- Written exercise
Please output the data from the line containing "Describe the element" through the line containing "at that location.", keeping every line unchanged and leaving out the pictures.

- Available records
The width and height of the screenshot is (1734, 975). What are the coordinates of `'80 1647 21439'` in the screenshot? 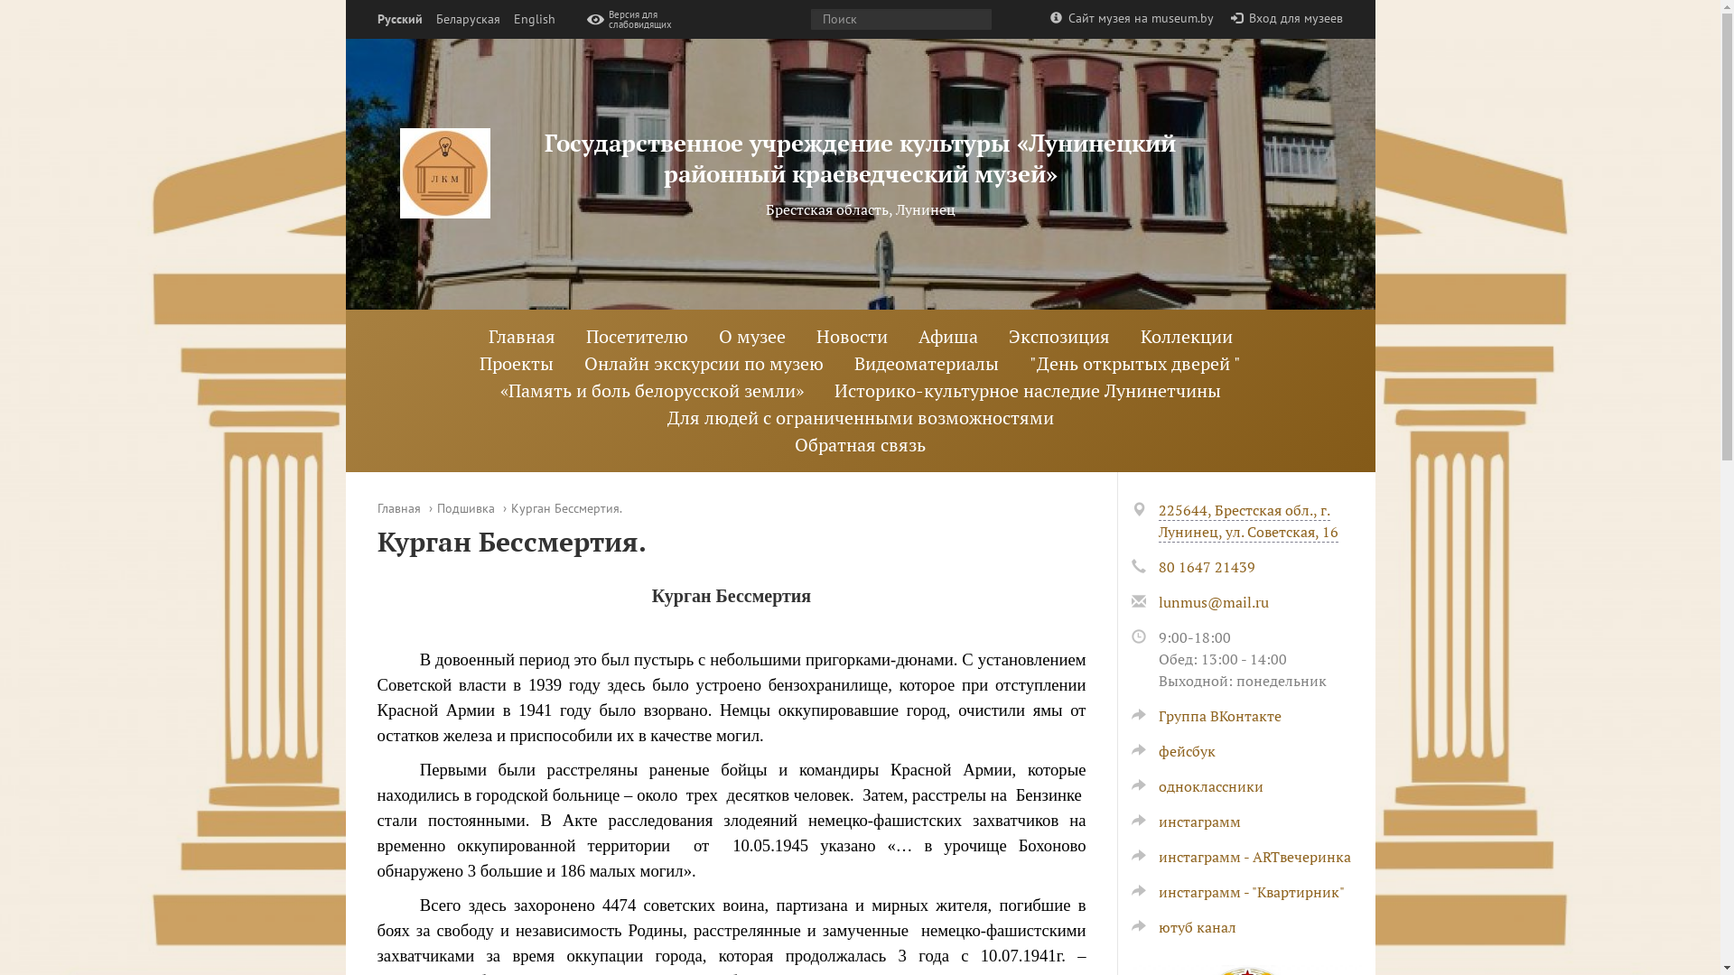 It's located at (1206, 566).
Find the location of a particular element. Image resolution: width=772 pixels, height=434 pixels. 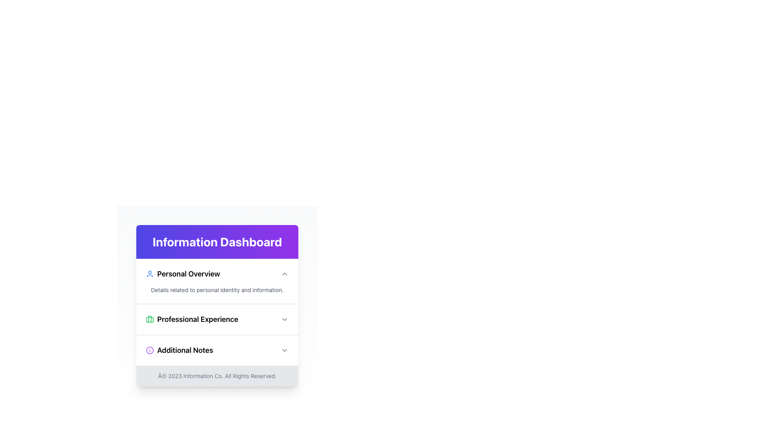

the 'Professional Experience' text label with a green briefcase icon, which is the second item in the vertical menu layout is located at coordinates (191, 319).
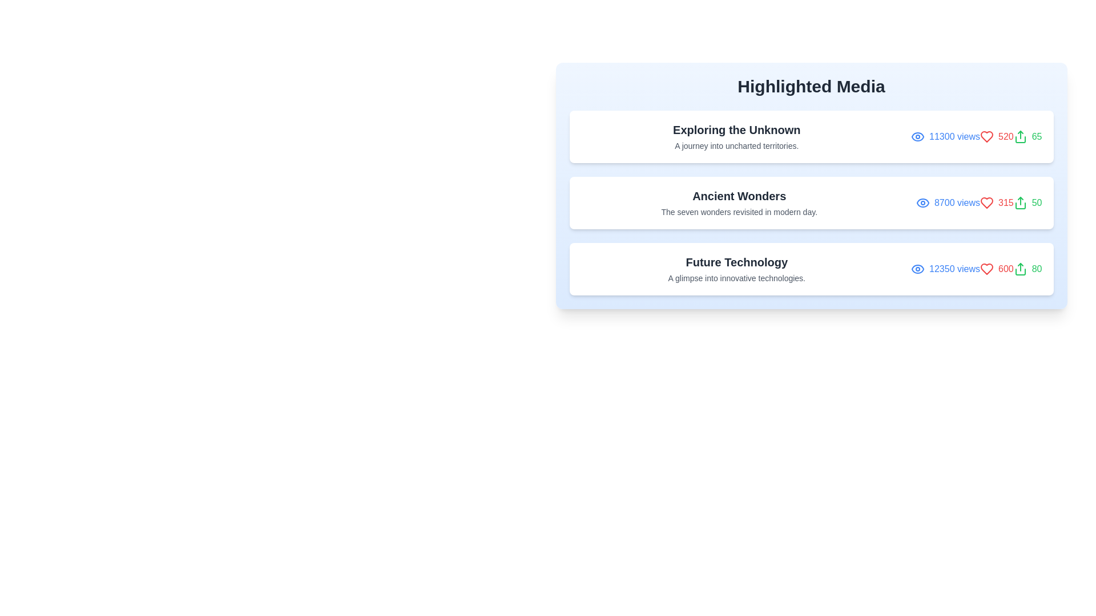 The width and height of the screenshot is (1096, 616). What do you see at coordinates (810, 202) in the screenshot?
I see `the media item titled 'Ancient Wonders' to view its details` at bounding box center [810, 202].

---

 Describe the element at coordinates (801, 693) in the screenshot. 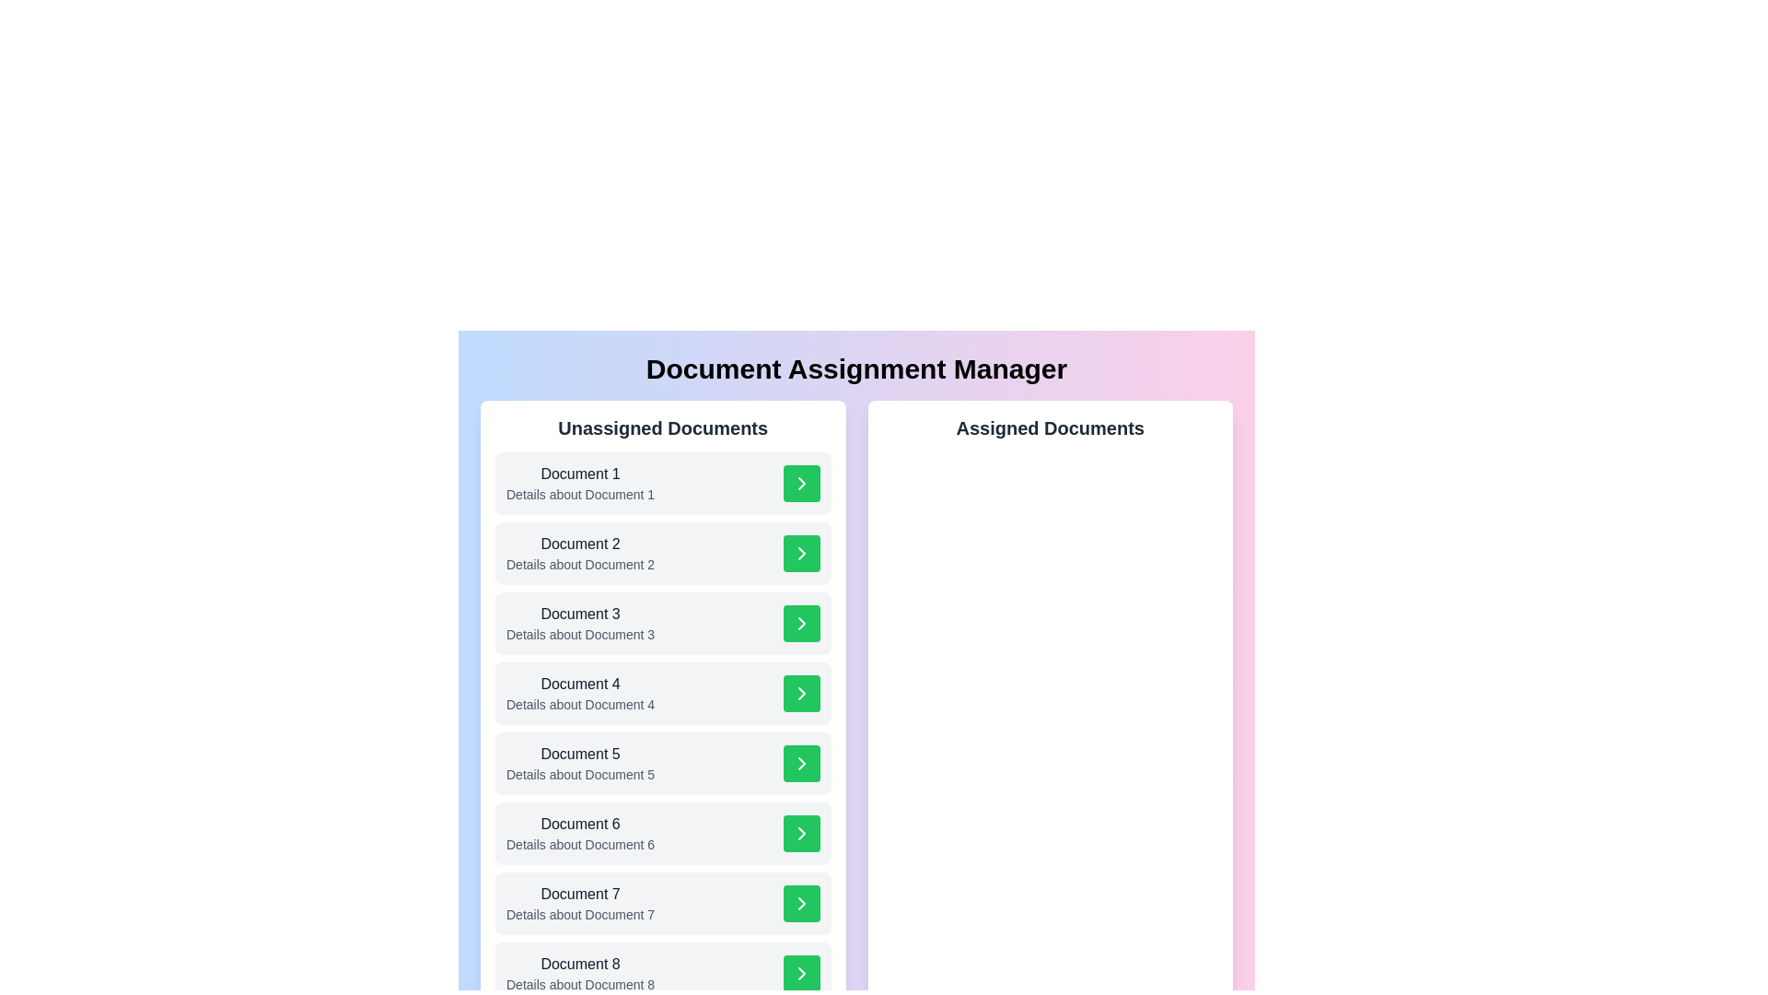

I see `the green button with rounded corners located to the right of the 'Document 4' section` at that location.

- The response
 Describe the element at coordinates (801, 693) in the screenshot. 

I see `the green button with rounded corners located to the right of the 'Document 4' section` at that location.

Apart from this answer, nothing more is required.